## [Study questions]
A) Using the article on IPOs by young medical device and drug makers, explain in one to three sentences why an offering no longer works as well as a prelude to a sale.
B) Continue the article on IPOs by young medical device and drug makers, starting after its last sentence.
*** Page extract ***
For young medical device and drug makers, filing for an initial public offering came with an unwritten plan B: attracting a big corporate buyer or other investor, eliminating the need to go public.
But as money has dried up at private equity firms and big companies have grown more cautious about acquisitions, the process of using an offering as a prelude to a sale isn’t what it used to be, observers say.
“A year or two ago, when markets were much better, clearly companies used it as a strategy,” said Greg Soukup, who recently retired as leader of Ernst & Young LLP’s mergers and acquisition advisory services group. “In today’s market, you aren’t seeing a lot of IPOs because the capital markets are obviously very terrible to raise money.”
Eyeonics Inc., an Aliso Viejo maker of replacement lenses used in cataract surgeries, filed for an $86.3 million offering in 2007 but ended up being bought by Rochester, N.Y.-based Bausch & Lomb Inc. in early 2008.
The company seemed ripe for a good reception on Wall Street with its Crystalens, a high-end replacement lens, and some well-known investors, including William Link, a former device executive who’s a managing director of Versant Venture Management LLC, a venture capital firm with a Newport Beach office.
*** Recorded data ***
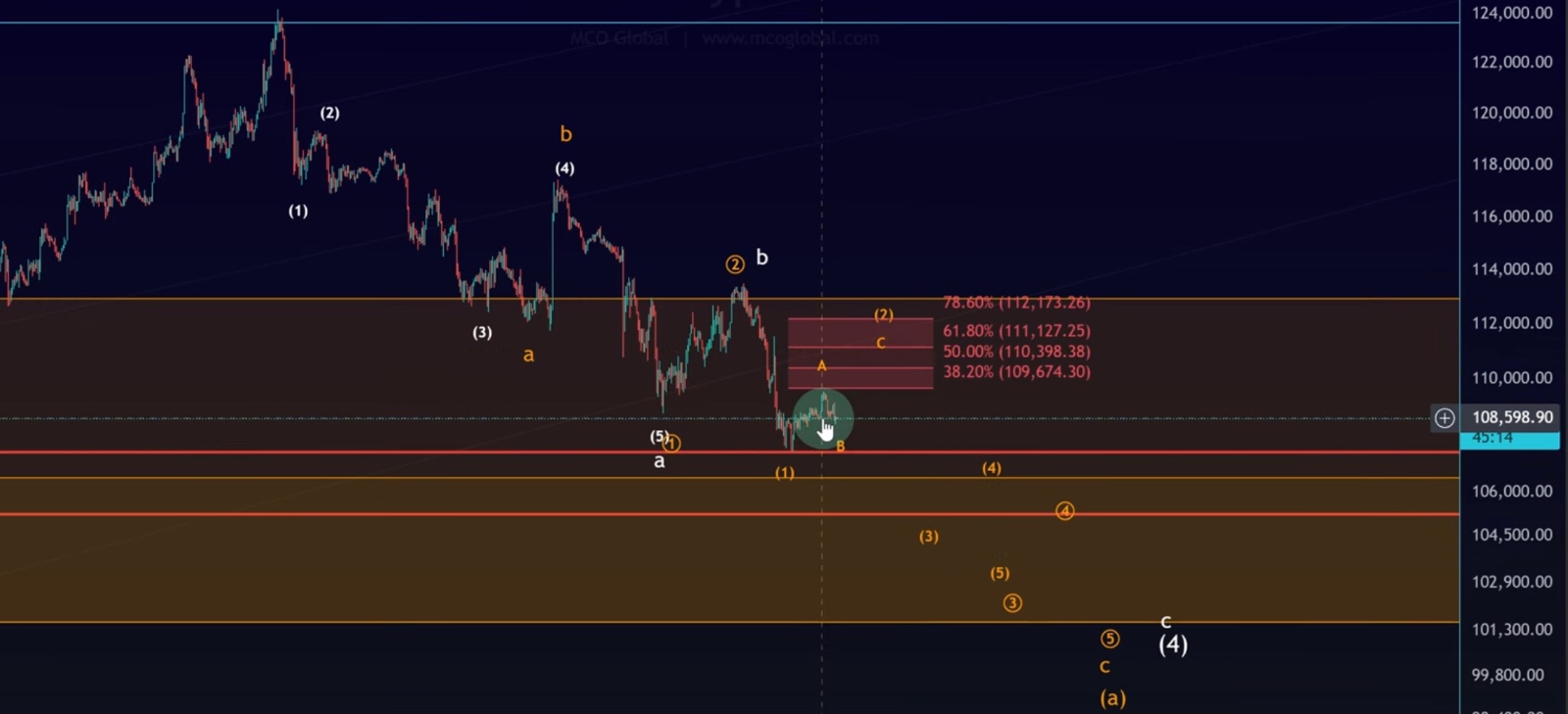
Task: Select the circled orange 2 wave marker
Action: 735,263
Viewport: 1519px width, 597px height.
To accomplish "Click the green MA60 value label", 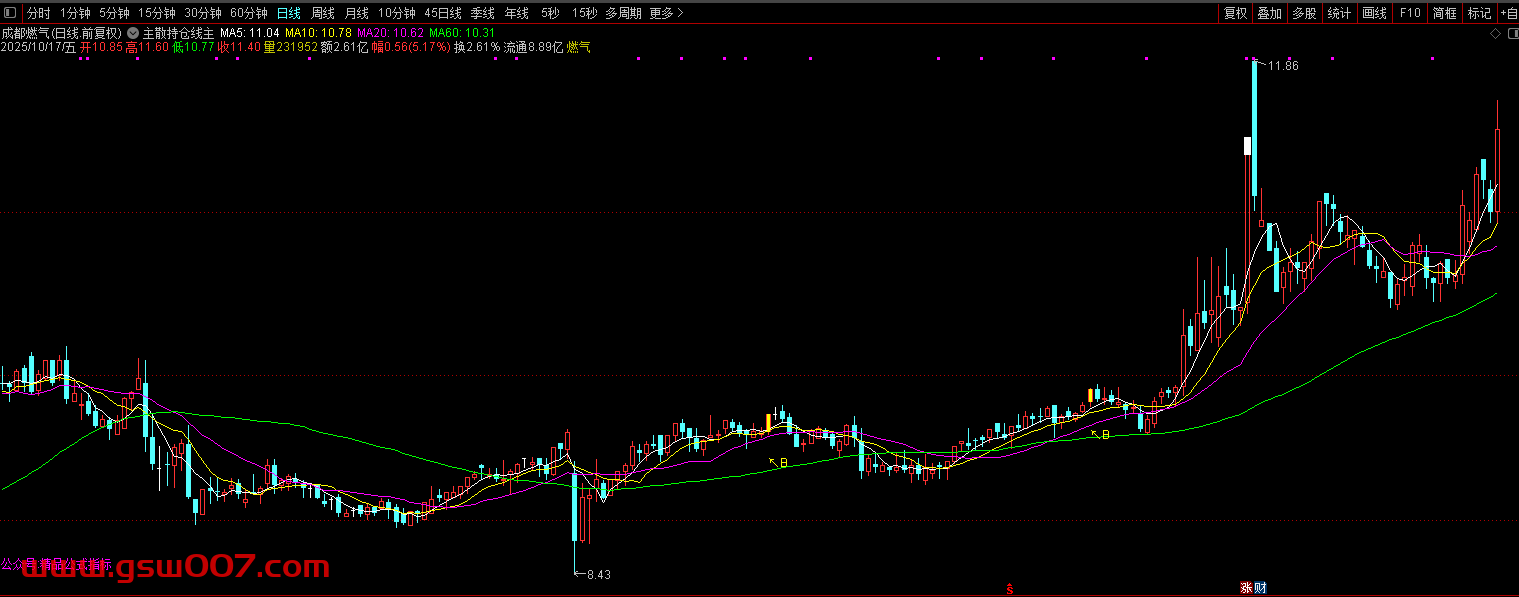I will tap(462, 33).
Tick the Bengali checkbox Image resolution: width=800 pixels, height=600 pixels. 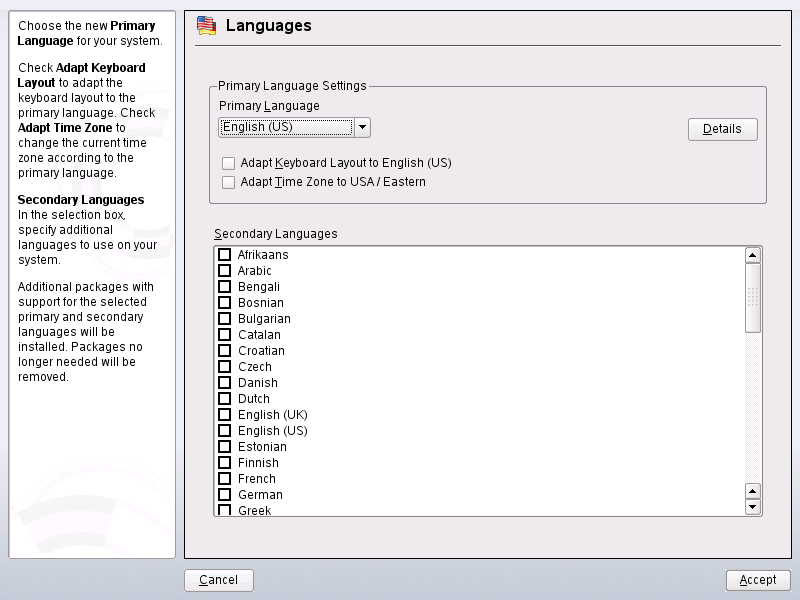225,287
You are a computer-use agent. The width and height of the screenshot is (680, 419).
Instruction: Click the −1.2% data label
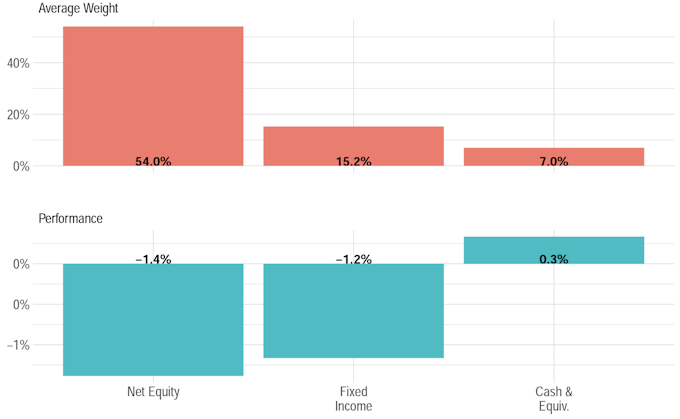(x=353, y=259)
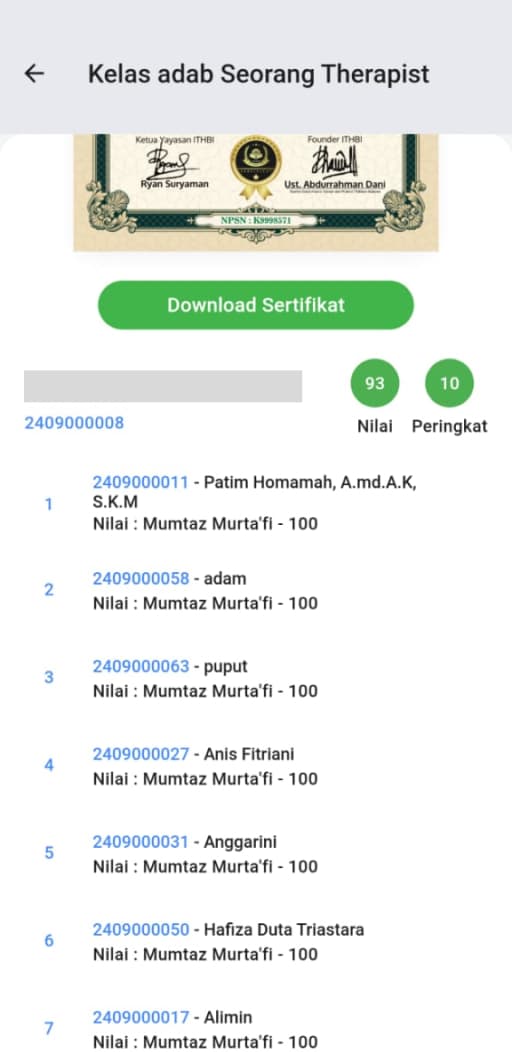Tap the NPSN number on the certificate
The height and width of the screenshot is (1052, 512).
coord(256,220)
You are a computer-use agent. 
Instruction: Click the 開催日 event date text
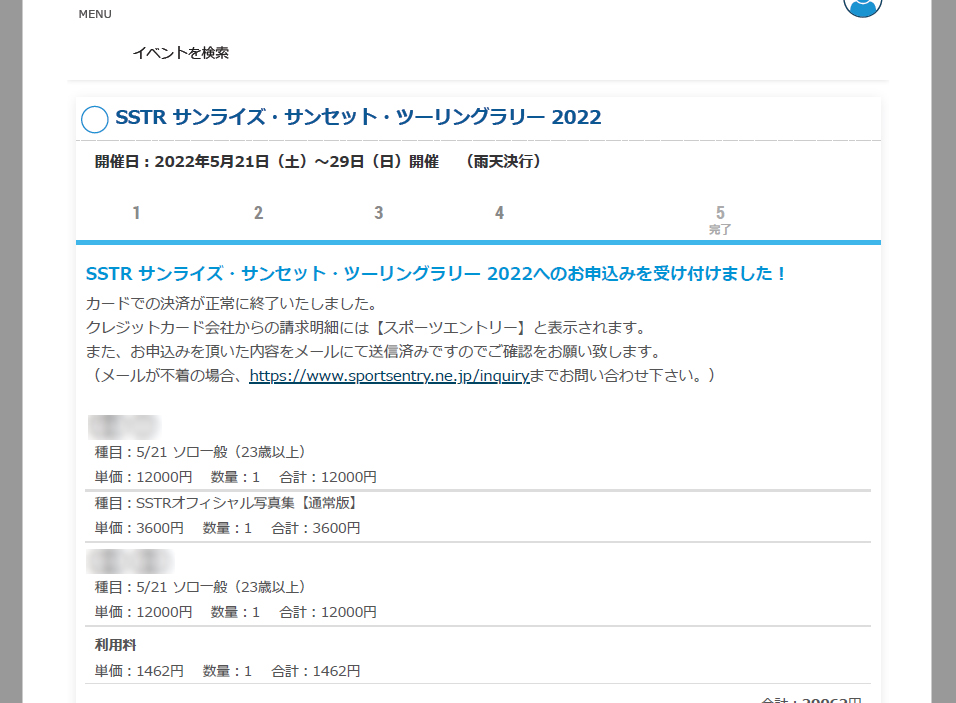pyautogui.click(x=318, y=161)
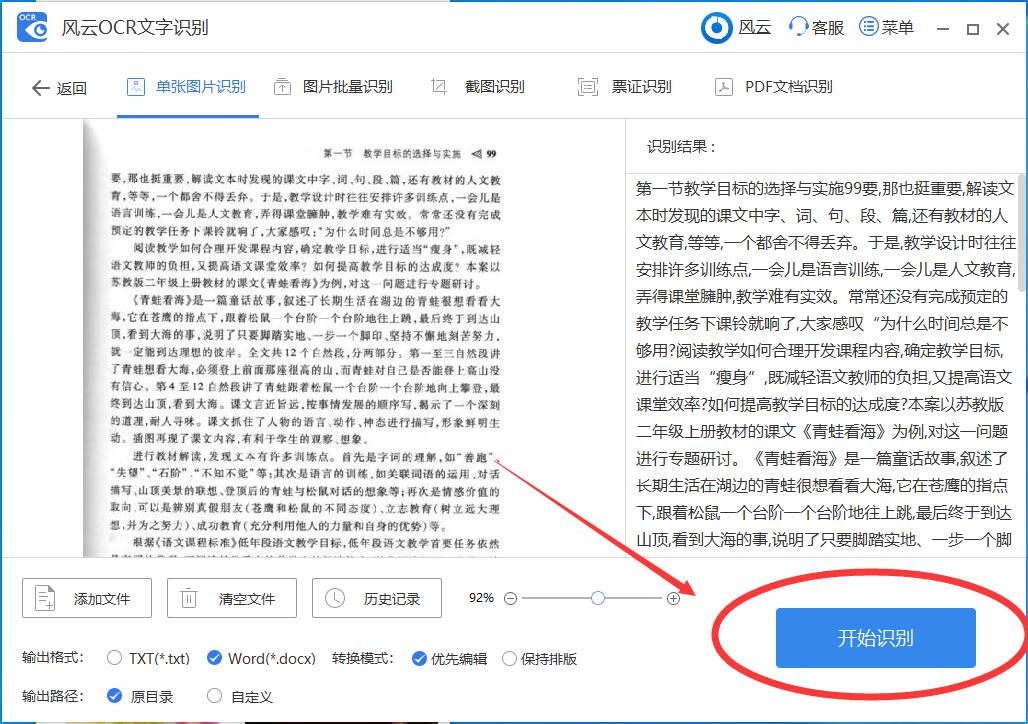Click the PDF icon beside PDF文档识别
Image resolution: width=1028 pixels, height=724 pixels.
[x=723, y=86]
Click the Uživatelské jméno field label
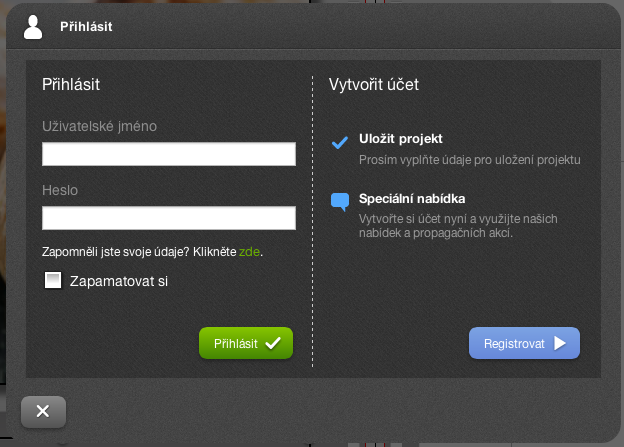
***
## [Numbered answers]
A) Money has dried up at private equity firms, and big companies have grown more cautious about acquisitions. Greg Soukup adds that few IPOs are happening now because capital markets are very poor for raising money.

B)
But Eyeonics also was on the radar of big eye device makers.
In 2007, Dennis McCarthy, a managing director with investment bank B. Riley & Co., predicted that Eyeonics “could be acquired by one of the big guys” before it had a chance to go public.
Bausch eventually moved in and bought Eyeonics for more than $80 million with an eye toward making it the linchpin of a surgical product expansion.
But McCarthy doesn’t believe Eyeonics or other companies go through the tiresome public offering process just to attract potential suitors.
“It’s such a hassle to file to go public,” he said. “It’s a lot of work. If you were really thinking you wanted to sell (instead of going public), you would probably do it on a much (quieter) basis than letting the world see what you’re doing by filing a registration statement.”
Irvine-based TherOx Inc. was the only local company to file plans in 2008 to go public.
The maker of devices and products to treat oxygen-deprived tissue during heart attacks said in September it hoped to raise up to $100 million but hasn’t yet set a date for an offering.
TherOx also could be an acquisition candidate.
Long Process
For those companies considering going public, the process generally takes a year or more and has several time-consuming steps, including hiring investment bankers and writing descriptions for potential investors, McCarthy said.
“The first time a company writes up its description, it takes forever,” he said. “Companies have to think about how they want to describe themselves, and then you get different opinions.”
Securities and Exchange Commission filings also require extensive disclosure, particularly information about management salaries and other forms of compensation, including stock grants and options.
“People hate to disclose that stuff,” McCarthy said.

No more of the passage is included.